Sweet Union, Texas is listed in a guide to East Texas as the best place to hold a wedding. The Handbook of Texas notes that it was once called "Hogjaw," in reference to a place where a stolen hog's head was found, and used as evidence against a local man accused of pork theft. Along with that colorful history, the town also sports a valuable marker in its school, which fell silent in 1964 when the school district was consolidated.

This year the National Trust for Historic Preservation named the Rosenwald schools as one of America's most endangered historic places. These sites, long abandoned, record essential history.

In 1913 Julius Rosenwald began an unusual philanthropic campaign to build schools for black communities across the South. He was joined in the effort by our nation's best known African American educator, Booker T. Washington. Over the next 20 years Rosenwald financed the building of more than 5,000 schools across 15 states. His approach, grounded in Washington's commitment to self-sufficiency, pioneered the "matching grant" mode of giving, and involved the entire community in a financial and personal commitment to the school.

Texas is home to an estimated 500 of those schools, most of which have long since vanished. Those few school houses that remain are in desperate need of repair. Their legacy is more than merely frames and flooring: before the civil rights era, the only public gathering places for African Americans were churches and schools. The schools served to transform their communities not only by the promise of education, but through the empowerment of community. Rosenwald's schools were more than buildings: they had a core curriculum developed by Booker T. Washington himself.

In Texas, education among rural African Amercans was critical. After the Civil War, former slaves throughout the South found work as menial labor, often in positions they had previously filled as slaves. Education, with its promise of other jobs and other life choices gave them a way out of poverty.

Rosenwald was a high school dropout who became a millionaire in the retail trade. After successfully building his own business in Chicago, Illinois, he became vice-president of Sears, Roebuck & Company, when it moved to that city in 1893. With Rosenwald as president and CEO, Sears grew to become the nation's largest retailer. The heavy Sears catalog your folks used as a doorstop was Rosenwald's brainchild. At the turn of the 20th century rural America ordered everything from lace-up boots to build-it-yourself houses from Sears.

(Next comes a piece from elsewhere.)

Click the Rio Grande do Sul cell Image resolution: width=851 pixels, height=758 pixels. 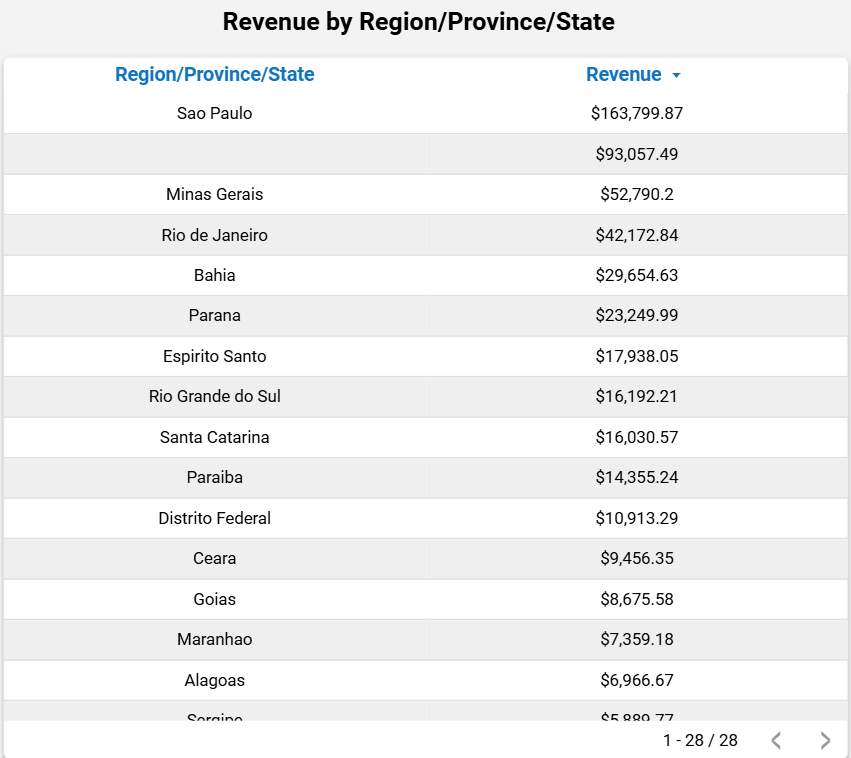tap(214, 396)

Not only did he invent the mail-order business, Rosenwald pioneered employee savings and profit-sharing plans. Yet Rosenwald's legacy is greater even than the innovation of catalog sales and wage improvements. His philanthropic efforts funded not just schools for rural African Americans, but Jewish relief agencies in Russia and the Middle East, and buildings and programs for many YMCAs and YWCAs.

Few have ever transformed the social landscape as Julius Rosenwald did. Yet today, little evidence remains. Like the town of Sweet Union, most of the rural communities his schools served have faded into ghost towns.